In Hessens Schulen ist der Krieg in der Ukraine ein großes Thema. Im Russischunterricht noch mehr. © dpa

Stefan Höhbusch unterrichtet Russisch und Religion in Marburg. Im Interview spricht er über Schulpartnerschaften mit Moskau, Konflikte in Familien und die Hoffnung auf Frieden in der Ukraine.

Stefan Höhbusch ist Russischlehrer. Zusammen mit Kollegen und Kolleginnen hat er einen offenen Brief geschrieben. Er wirbt darin um Rücksicht und Verständnis für Kinder und Jugendliche mit russischen Wurzeln. Und hofft, dass nicht alle Brücken nach Russland fallen.

Herr Höhbusch, wie sieht es zurzeit in Ihrer Russischklasse aus?

Sehr stark in den Vordergrund gerückt ist da der Krieg in der Ukraine und die Situation der Schülerinnen und Schüler.

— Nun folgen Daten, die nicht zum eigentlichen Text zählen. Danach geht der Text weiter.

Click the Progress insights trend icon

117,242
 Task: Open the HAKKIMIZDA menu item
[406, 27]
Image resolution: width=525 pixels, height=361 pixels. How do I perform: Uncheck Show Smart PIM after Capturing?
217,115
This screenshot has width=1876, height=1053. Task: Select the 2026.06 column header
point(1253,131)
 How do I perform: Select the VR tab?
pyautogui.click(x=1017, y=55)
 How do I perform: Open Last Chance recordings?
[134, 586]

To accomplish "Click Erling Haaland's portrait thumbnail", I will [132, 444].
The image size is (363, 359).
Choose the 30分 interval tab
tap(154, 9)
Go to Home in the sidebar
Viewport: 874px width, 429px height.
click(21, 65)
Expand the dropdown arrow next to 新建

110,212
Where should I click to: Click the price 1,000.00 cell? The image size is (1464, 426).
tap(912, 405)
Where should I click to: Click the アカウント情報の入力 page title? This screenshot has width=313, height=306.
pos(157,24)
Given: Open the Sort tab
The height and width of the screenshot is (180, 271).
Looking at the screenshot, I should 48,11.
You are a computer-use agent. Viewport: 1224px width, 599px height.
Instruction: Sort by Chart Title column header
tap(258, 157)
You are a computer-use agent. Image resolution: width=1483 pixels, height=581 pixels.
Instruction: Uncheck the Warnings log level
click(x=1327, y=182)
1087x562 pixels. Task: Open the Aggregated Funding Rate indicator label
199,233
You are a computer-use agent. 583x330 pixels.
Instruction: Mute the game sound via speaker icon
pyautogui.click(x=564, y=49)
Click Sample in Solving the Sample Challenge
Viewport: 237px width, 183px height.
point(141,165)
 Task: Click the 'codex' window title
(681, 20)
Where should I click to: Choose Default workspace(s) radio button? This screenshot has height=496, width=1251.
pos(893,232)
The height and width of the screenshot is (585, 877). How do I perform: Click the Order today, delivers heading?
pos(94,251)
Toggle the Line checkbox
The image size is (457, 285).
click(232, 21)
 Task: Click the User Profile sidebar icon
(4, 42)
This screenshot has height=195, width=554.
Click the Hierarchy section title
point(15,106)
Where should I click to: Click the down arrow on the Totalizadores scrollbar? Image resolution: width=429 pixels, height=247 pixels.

Wie setzt sich die Klasse zusammen?

Wir haben an der Schule insgesamt rund 100 Russischlernende. Davon kommen zwei Drittel aus einer Familie, die aus der Ukraine, Russland oder Kasachstan stammt. Viele sind sehr direkt betroffen, haben noch Familienangehörige in ihren jeweiligen Herkunftsländern. Bei einigen sind Verwandte untergekommen, die aus der Ukraine geflüchtet sind. Ihnen ist also sehr nahe, was Krieg bedeutet. Viele erleben die Spannungen, die wir jetzt in der Weltpolitik haben, ganz direkt in ihren Familien.

Wie äußert sich das?

Eine Schülerin berichtete, dass ihre Mutter jetzt keinen Kontakt mehr mit ihren Eltern in Russland hat. Oma und Opa, so erzählte das Mädchen, haben der Mutter gesagt, sie sei nicht mehr ihre Tochter, sie sei eine Verräterin, und sie wollten mit ihr nichts mehr zu tun haben, weil sie auf die Propaganda des Westens hereingefallen sei. Einige der Jugendlichen leben in zwei Informationswelten. Da wird zu Hause russisches Propagandafernsehen geschaut, wo eine ganz andere Sicht auf diesen Krieg gezeigt wird als in den deutschen Medien.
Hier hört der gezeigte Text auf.